Saving Banksy: How People Protect Street Art from Vandals

Saving Banksy: How People Protect Street Art from Vandals

Protecting street art from vandals sounds like an oxymoron, but when it comes to Banksy, things get a bit more complicated. It is a well-known fact that many Banksy murals now exist only as pictures on the Internet, considering the fact that a lot of the artist’s works have been either overpainted or completely destroyed. However, some people take a different approach and protect the artworks from the savages. How is society saving Banksy? And does it make sense?

Saving Banksy: how people protect street art from vandals

Once Banksy spray paintings get media coverage, hundreds of people rush to take a look at the freshly painted works. Some people take pictures, others enjoy the view, and some others try to destroy them.

Recently, Banksy confirmed that he was behind the paintings in Norfolk and Suffolk. It wasn’t long before one of the artworks was defaced with white paint. After the incident, North Norfolk District Council announced that it would be implementing preservation measures on the pieces in Cromer.

Over the last three or four years, the public has become less hostile to Banksy’s activity. In 2019, an artwork in Birmingham was first damaged and then protected with a plastic sheet. The same happened to his Les Mis girl in London when the property developers were saving Banksy art from thieves rather than vandals.

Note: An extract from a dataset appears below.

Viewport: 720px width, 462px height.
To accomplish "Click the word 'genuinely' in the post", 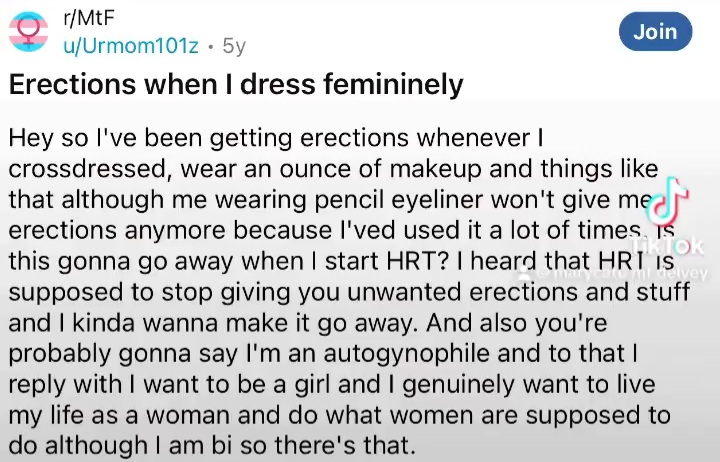I will pos(458,385).
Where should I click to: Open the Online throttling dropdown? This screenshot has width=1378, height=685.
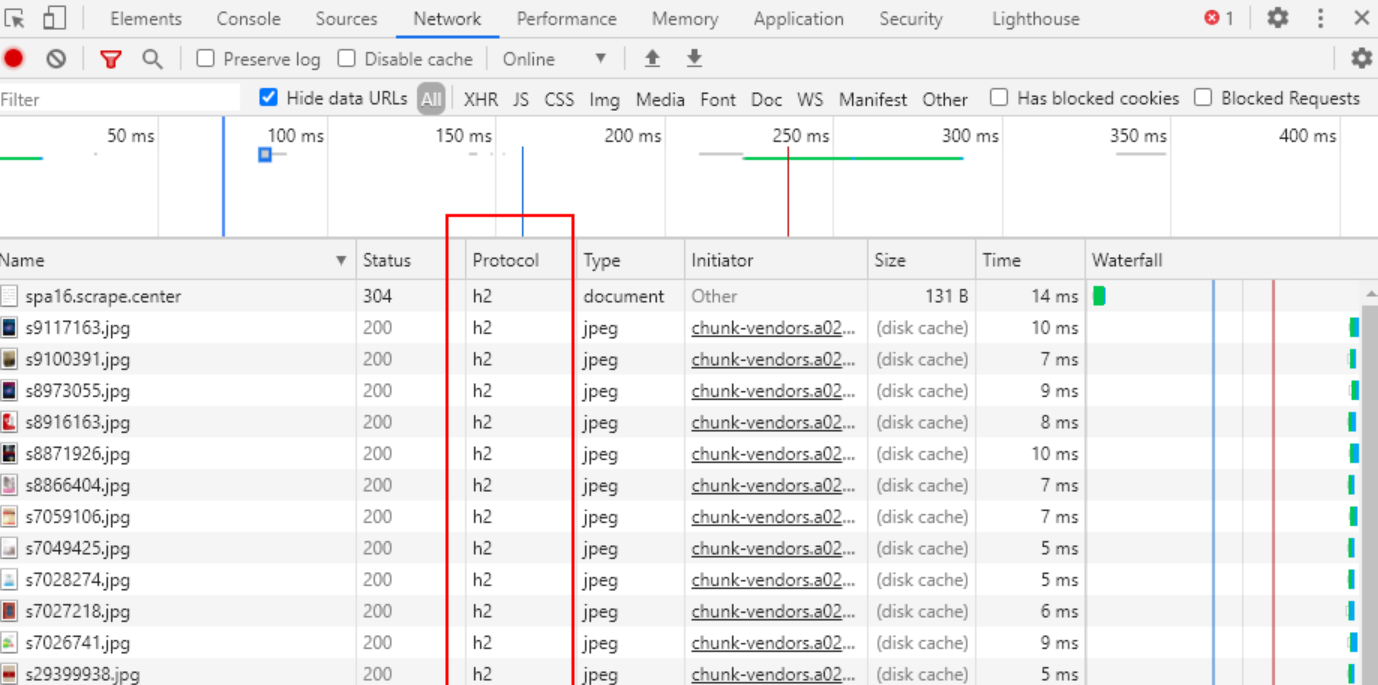pyautogui.click(x=555, y=59)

One more amazing story happened to Banksy art in New York in 2018 when the fine art logistics company Fine Art Shippers extracted the wall with a black seal to preserve it for the future.

Should people preserve Banksy art?

As you see, saving Banksy from vandals does not sound that oxymoronic. With time, people start to appreciate street art and become less skeptical about graffiti artists. So, should people preserve Banksy art? The answer is ‘yes,’ but the real question is, when will society be ready to give such an answer?